In 1931 Iwanna married Yaroslav Iwanusiw.
From 1932 the Iwanusiw family lived in the village of Hrynivka near Bohorodcany, where Iwanna's husband was employed as a forester looking after the forests belonging to the bishop of Stanislaviv (today Ivano-Frankivsk), Kyr Hryhory Chomyshyn. Here, not far away from Stanislaviv, the Iwanusiw family increased in 1933 with the birth of the first daughter, Motria. Two years later, son Oleh was born in Wacewyczi (today - Zalyzany) near Drohobych.
The start of W.W.II brought significant changes. The Iwanusiw family fled west in the fall of 1939 to live with Iwanna's parents in Nova Wes', and in 1940 they settled in Novy Sacz. Here Iwanna's husband found employment in the department of forestry. Here in Novy Sacz, in 1942, their second daughter, Orysia was born. A year later the Iwanusiw family moved back east to Stanislaviv where Yaroslav continued to work for the forestry department. With time and the further progress of W.W. II, the family fled west again. This time, fleeing through Vienna, the family ended up in the village of Sofienwald (today in the Czech Republic), a few kilometers north of the town of Gmund, infamous to Ukrainians from W.W.I. Here the family spent the winter of 1944 - 45 and then headed further west in April of 1945. On the unforgettable Easter Sunday of 1945, in the village of Emersdorf near Pfarkirchen, the family met up with the advancing United States Armed Forces.
After a short stay in Pfarkirchen, and in the displaced persons camp in Karsfeld, near Munchen, the Iwanusiw family ended up in the displaced persons camp "ORLYK in Berchtesgaden, Bavaria. The bleak camp conditions were interrupted in 1947 by the birth of their third daughter, Bohodara. Early in 1948, the Iwanusiw family applied to immigrate to Canada as workers on the sugar beet plantations in southern Alberta. After a few weeks of hectic activity trying to complete all arrangements and obtain all necessary documents, the Iwanusiw family was on the way. The ship "Marine Falcon' brought the family, father, mother and children - Motria, Oleh, Orysia and Bohodara to Halifax, Nova Scotia. From here, the Iwanusiw family and hundreds of other "sugar beet workers" were transported five thousand kilometers directly to Lethbridge in southern Alberta. And so ended the "displaced persons" saga for the Iwanusiw family.

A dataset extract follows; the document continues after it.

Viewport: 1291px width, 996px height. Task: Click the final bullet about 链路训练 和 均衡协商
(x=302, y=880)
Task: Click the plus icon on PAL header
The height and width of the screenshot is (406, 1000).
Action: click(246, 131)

The family successfully completed the contract at the farm of Tony Tolly in Picture Butte, even though the earnings were not there. The beets germinated well but did not grow, and as a result the earnings based on the weight of the crop did not materialize. And so in the early winter of 1948, Iwanna with her family moved to Lethbridge looking for a place to live. There was a need to start a new life and Iwanna ended up working at a variety of jobs trying to make ends meet.
And so when the family moved to Edmonton in 1950, Iwanna continued to work until her children completed school and obtained higher education. The jobs varied and included being a survey camp cook for her husband, Yaroslav. When the children left the family nest, and her husband retired, only then did she think more of her own needs. At this point in life she was already 60.

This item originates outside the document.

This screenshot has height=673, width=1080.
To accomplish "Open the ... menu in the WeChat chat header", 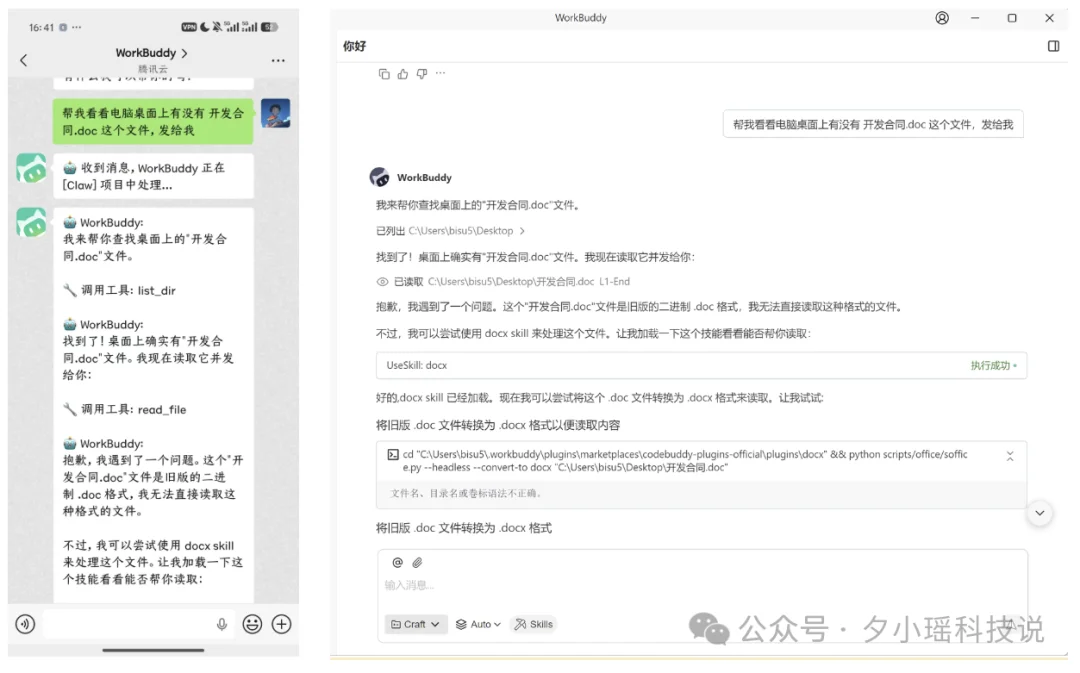I will click(x=277, y=60).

Now her inner artistic spirit began to revive. She made friends with Ol'a Monastyrska, a pupil of the famous artist, Julian Bucmaniuk, and a graduate of the Banif School of Fine Arts specializing in ceramics. And finally ceramics came out on top. The hands that were hoeing sugar beets in southern Alberta, or scattering thick clouds of mosquitoes in northern Alberta, began to turn out wondrous shapes on the potters wheel -plates, vases, carafes and other.
In the late sixties and early seventies, Iwanna followed the advice and instructions of her teacher, Ol'a Monastyrska, and worked with the teacher's equipment and facilities. With time she assembled her own workshop in her garage. Here she had an electrically assisted wheel, a furnace, scales and all other equipment required by a ceramics studio.

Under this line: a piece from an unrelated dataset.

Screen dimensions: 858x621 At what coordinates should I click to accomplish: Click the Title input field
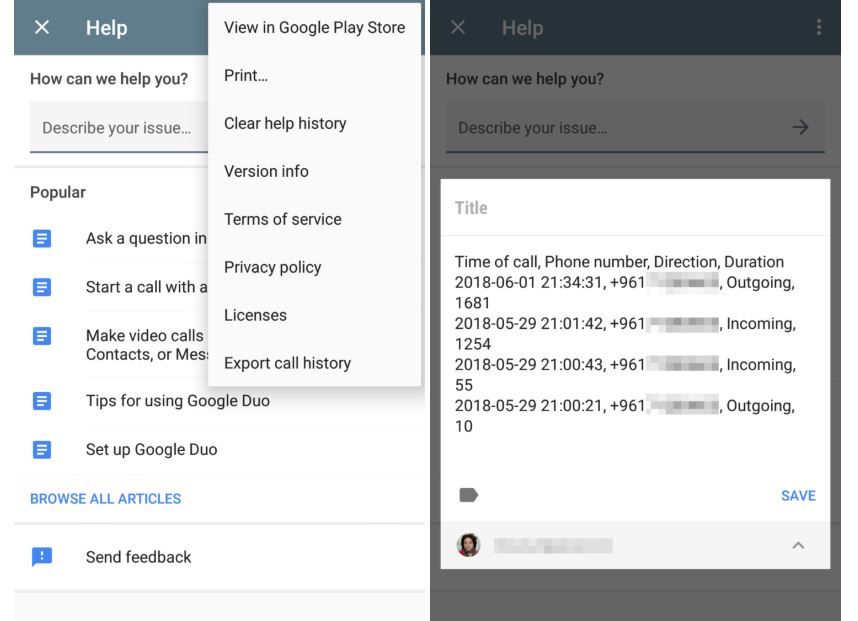pyautogui.click(x=635, y=208)
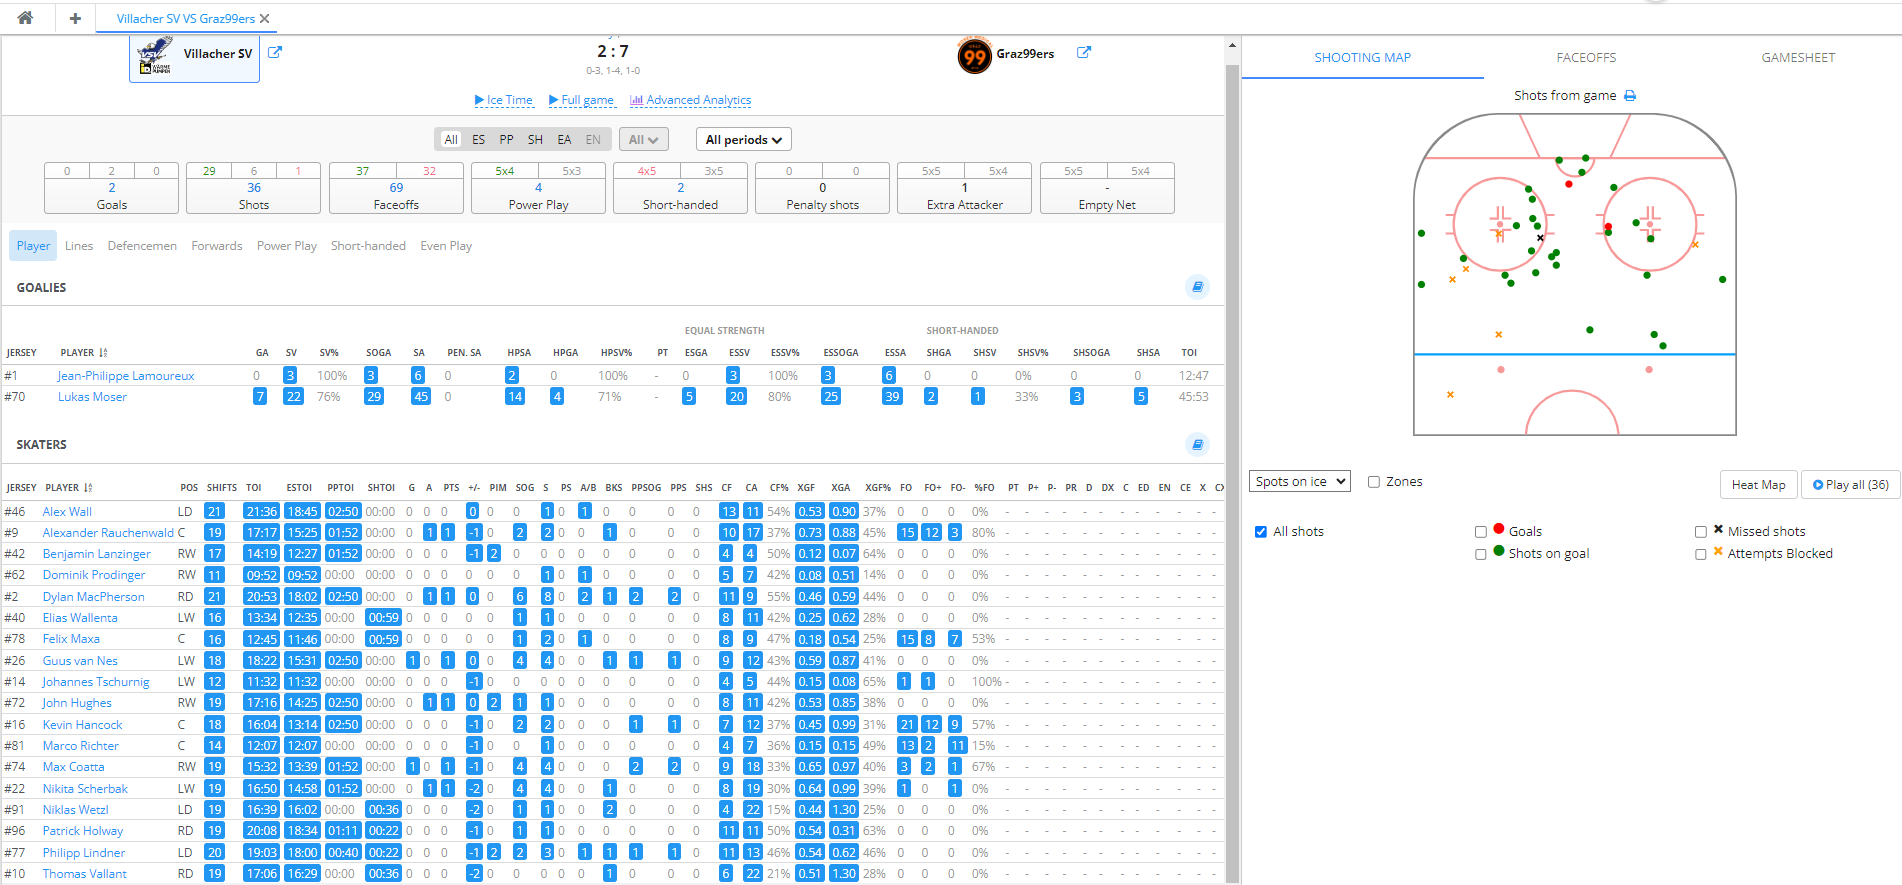Select the Defencemen tab
Image resolution: width=1902 pixels, height=885 pixels.
pyautogui.click(x=142, y=246)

In the beginning Iwanna was experimenting with traditional Ukrainian designs expressing these on pre cast green ware. Later on Iwanna turned to her own ceramic forms and original ornamental designs. Initially she was using conventional ceramic clays but later on most of her work was done using high temperature fired stone ceramics. Here she was challenged by the lack of pigments that would retain their colors after being fired at the high temperatures. Almost all of Iwanna's forms and shapes are of own creation, they all contain something original, something that allows the Ukrainian soul to come through. As time went on the many shelves in the garage began to be filled with plates, icons, vases and many other useful forms. Iwanna participated is several group showings as well as a number of one artist exhibits in Edmonton and one in Toronto. One can find her works in the homes of her children and friends. She sold very few works, remarking that she had a bard time putting a price on something that was almost a part of her family.
Iwanna and Yaroslav celebrated their 50-th wedding anniversary in 1981. All family members and many friends and relatives came to participate in the festivities. As a gift from their children, Iwanna and Yaroslav received tickets for a trip to Europe to visit all the locations so familiar to them. And so, Iwanna and Yaroslav visited in 1982 all the accessible places in Europe where they spent some time. These included Munchen, Berchtesgaden, Vienna, Gmund, Prague, Novy Sacz, Krynycja, Nova Wes', Peremysl, Presiv, Zilina and many others. Later the same year, there was an exhibit of her ceramics in the TRYPILLA Arts Gallery in Toronto.
There were many other trips to Europe. The last one was in 1989, where Iwanna and others accompanied the Ukrainian Catholic Bishop of Toronto, Kyr Izydor Borecky, to Austria, Hungary, Poland and Ukraine. In spite of the fact that the Soviet Union was already disintegrating, the authorities did not allow Iwanna or Yaroslav to visit their family and familiar places.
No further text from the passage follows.